=== Extracted text ===
Legalizing Marijuana: Some Lessons from The Netherlands

by Erik Voeten on November 8, 2012 · 16 comments

in Campaigns and elections,Comparative Politics

Washington State and Colorado legalized the recreational use of marijuana during Tuesday’s election. There are still many legal issues to be sorted out but it pays to ponder what will happen if legalization indeed takes effect. Alex Tabarrok may be right that this will simply become a new norm and that “In the future people will be shocked that we arrested millions for marijuana use.” Indeed, although I am no marijuana user, I hope he is right as a matter of public policy. Nevertheless,  the Dutch example should give some pause.

The Dutch decriminalized a long time ago. But other countries have not followed. For most Dutch people, the legalization question is not terribly salient.  Marijuana usage in the Netherlands is much lower than in the U.S.  Most neighborhoods are unaffected by coffee shops. Yet, there are small concentrated parts of the country where it matters a lot. Dutch policy attracts vast numbers of drug tourists. How much you will like this drug tourism depends on where you live. In a place like Amsterdam, it attracts tourists who stay for multiple days in the city and who spend money on hotels, food, tulip bulbs, wooden shoes, cheese, and so on. There is an increase in petty crime associated with legalization. Yet, in places like Amsterdam legalization also builds strong entrenched interests in favor.
=== Information given ===
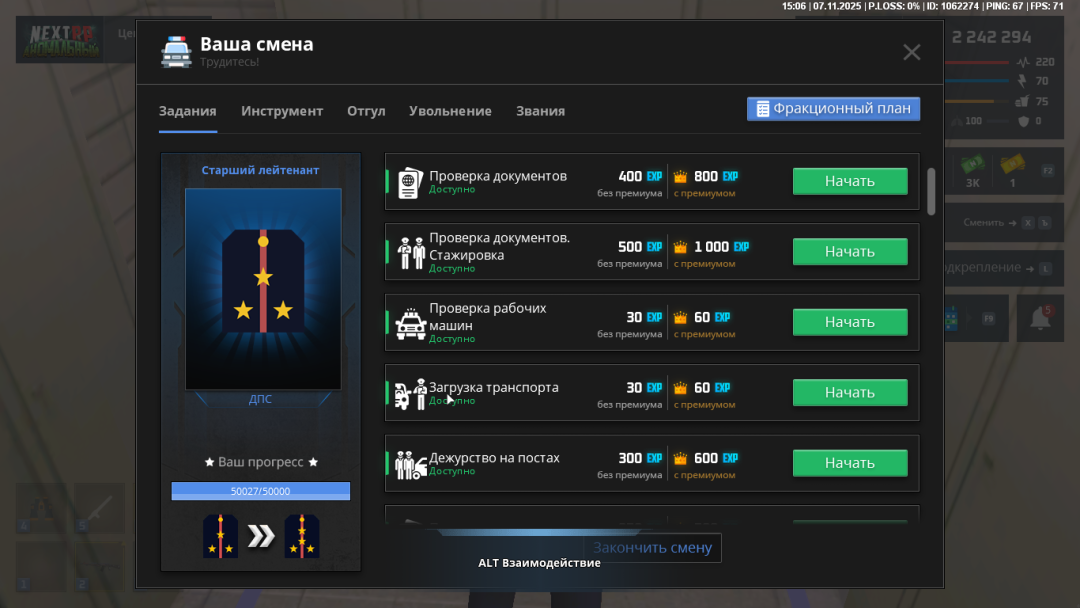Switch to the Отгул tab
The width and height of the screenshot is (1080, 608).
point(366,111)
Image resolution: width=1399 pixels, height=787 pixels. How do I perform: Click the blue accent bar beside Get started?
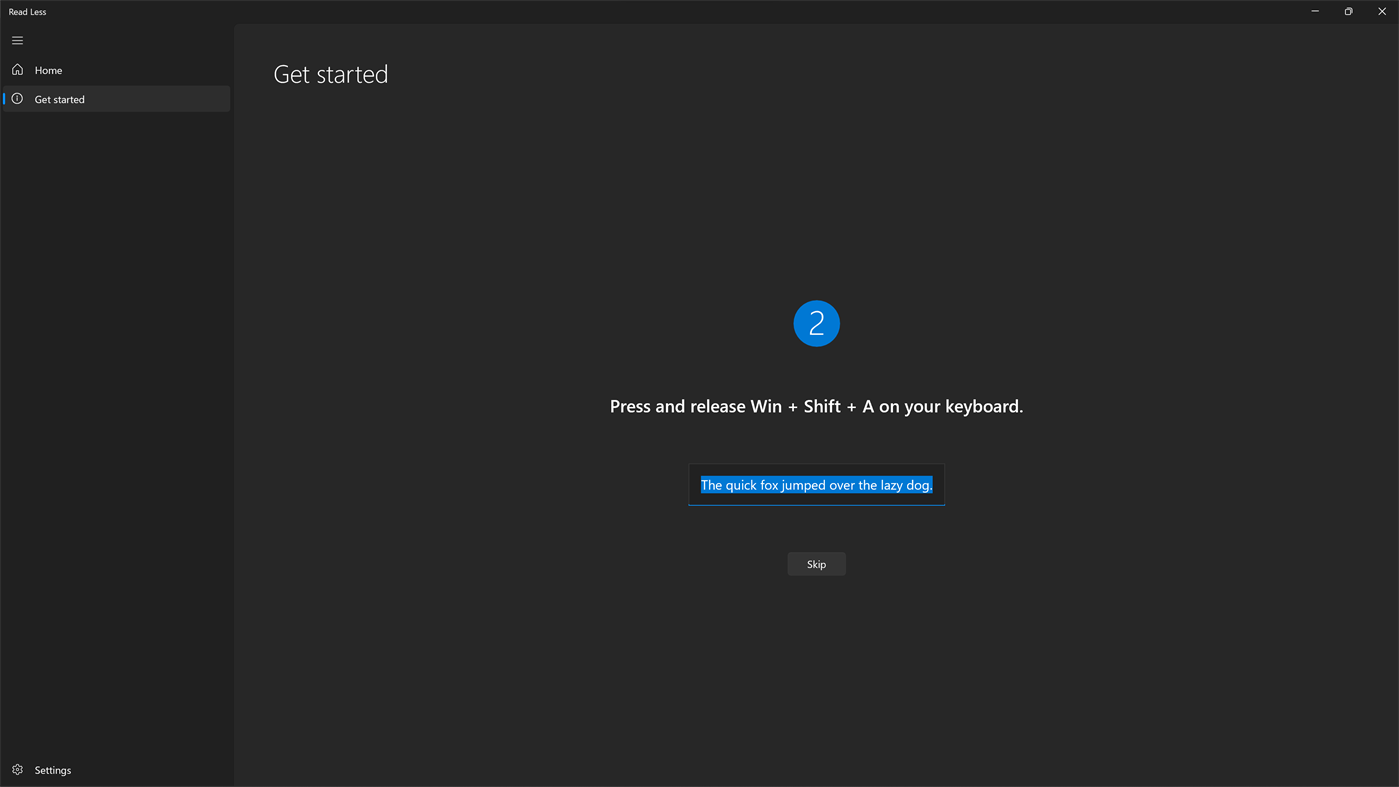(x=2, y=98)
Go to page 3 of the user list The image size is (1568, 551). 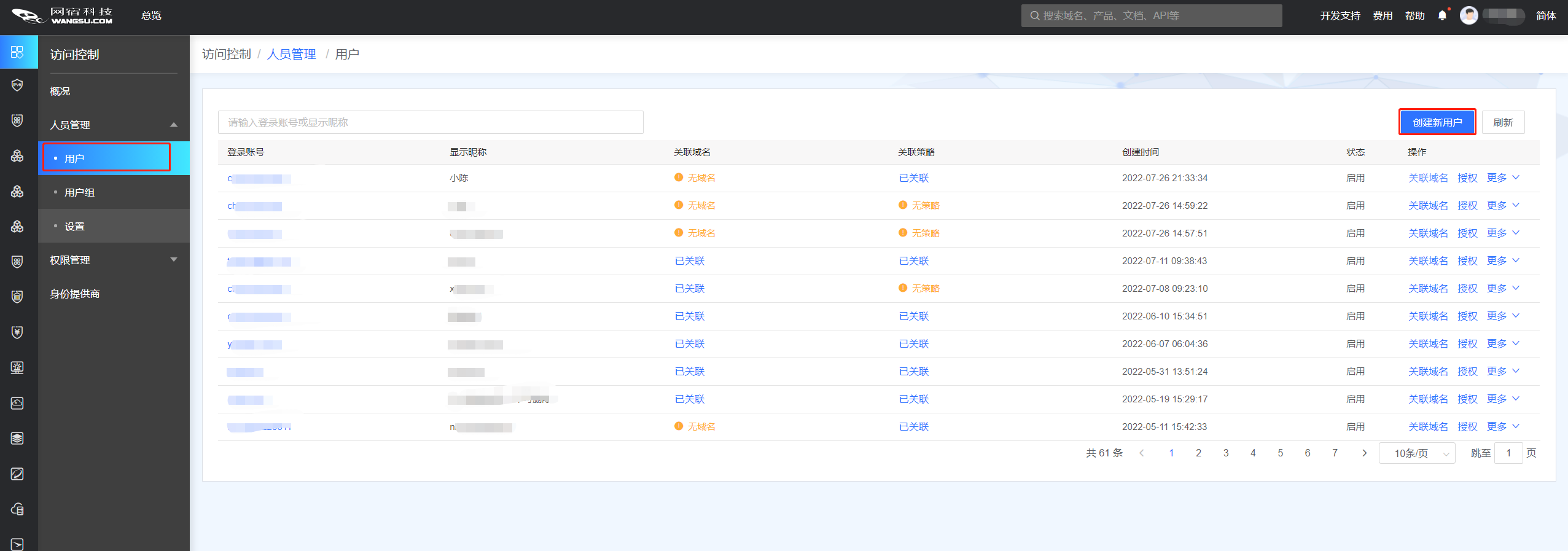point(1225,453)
===
◆ **Task A**
Summarize the post on legalizing marijuana above in two sentences.
◆ **Task B**
Decide whether each statement below agrees with the post on legalizing marijuana, answering yes or no and quoting the deciding words. (i) Other countries have followed the Dutch in decriminalizing marijuana. (ii) Most neighborhoods in the Netherlands are unaffected by coffee shops. (iii) Marijuana usage in the Netherlands is higher than in the U.S.

◆ **Written reply A**
Washington State and Colorado legalized recreational marijuana in Tuesday's election, and while the writer hopes legalization becomes a new norm, the Dutch example should give some pause. The Netherlands decriminalized long ago and has much lower marijuana usage than the U.S., but its policy attracts vast numbers of drug tourists, bringing spending to places like Amsterdam along with an increase in petty crime and strong entrenched interests in favor of legalization.

◆ **Written reply B**
(i) No: "But other countries have not followed."
(ii) Yes: "Most neighborhoods are unaffected by coffee shops."
(iii) No: "Marijuana usage in the Netherlands is much lower than in the U.S."